The potential of gene-editing technology to prevent and treat illness has attracted enormous attention over the past decade. At the heart this new wave of research is CRISPR, a tool which is being studied for a wide range of conditions, including high cholesterol, HIV and muscle diseases.
However, human studies with this experimental tool are challenging given the potential to make lasting changes to the genome. Animal studies, meanwhile, have been progressing apace.
Researchers in China have successfully restored the vision of mice with retinitis pigmentosa, one of the major causes of blindness in humans. The study, published in the Journal of Experimental Medicine, uses a new, highly versatile form of CRISPR-based genome editing with the potential to correct a wide variety of disease-causing genetic mutations.
Researchers have previously used genome editing to restore the vision of mice with genetic diseases, such as Leber congenital amaurosis, that affect the retinal pigment epithelium, a layer of non-neuronal cells in the eye that supports the light-sensing rod and cone photoreceptor cells. However, most inherited forms of blindness, including retinitis pigmentosa, are caused by genetic defects in the neural photoreceptors themselves.
‘The ability to edit the genome of neural retinal cells, particularly unhealthy or dying photoreceptors, would provide much more convincing evidence for the potential applications of these genome-editing tools in treating diseases such as retinitis pigmentosa,’ says Prof Kai Yao at the Wuhan University of Science and Technology.
Retinitis pigmentosa can be caused by mutations in over 100 different genes and is estimated to impair the vision of 1 in 4,000 people. It begins with the dysfunction and death of dim light-sensing rod cells, before spreading to the cone cells required for colour vision, eventually leading to severe, irreversible vision loss.
Yao and colleagues attempted to rescue the vision of mice with retinitis pigmentosa caused by a mutation in the gene encoding a critical enzyme called PDE6β. To do this, the team developed a new CRISPR system which can be programmed to correct many different types of genetic mutation, regardless of where they occur within the genome.
When programmed to target the mutant PDE6β gene, the system was able to efficiently correct the mutation and restore the enzyme’s activity in the retinas of mice. This prevented the death of rod and cone photoreceptors and restored their normal electrical responses to light.
The scientists performed a variety of behavioural tests to confirm that the gene-edited mice retained their vision even into old age.
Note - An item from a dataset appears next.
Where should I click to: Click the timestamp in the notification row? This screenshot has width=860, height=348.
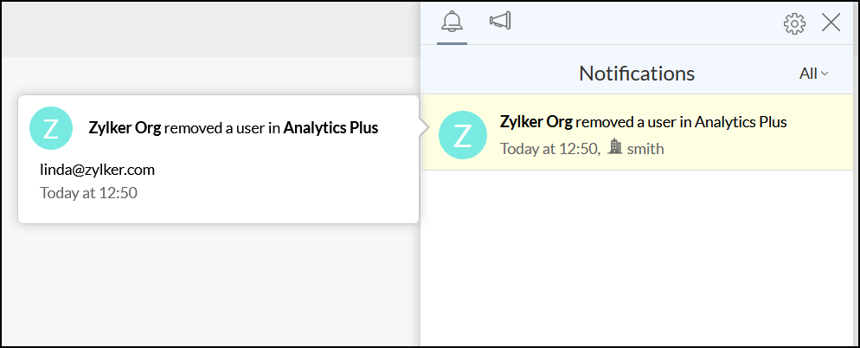[549, 148]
For example, the animals were able to find their way out of a visually guided water maze almost as well as normal, healthy mice and showed typical head movements in response to visual stimuli.
The authors caution that much work still needs to be done to establish both the safety and efficacy of the treatment in humans. ‘However, our study provides substantial evidence for the in vivo applicability of this new genome-editing strategy and its potential in diverse research and therapeutic contexts, in particular for inherited retinal diseases such as retinitis pigmentosa,’ Yao says.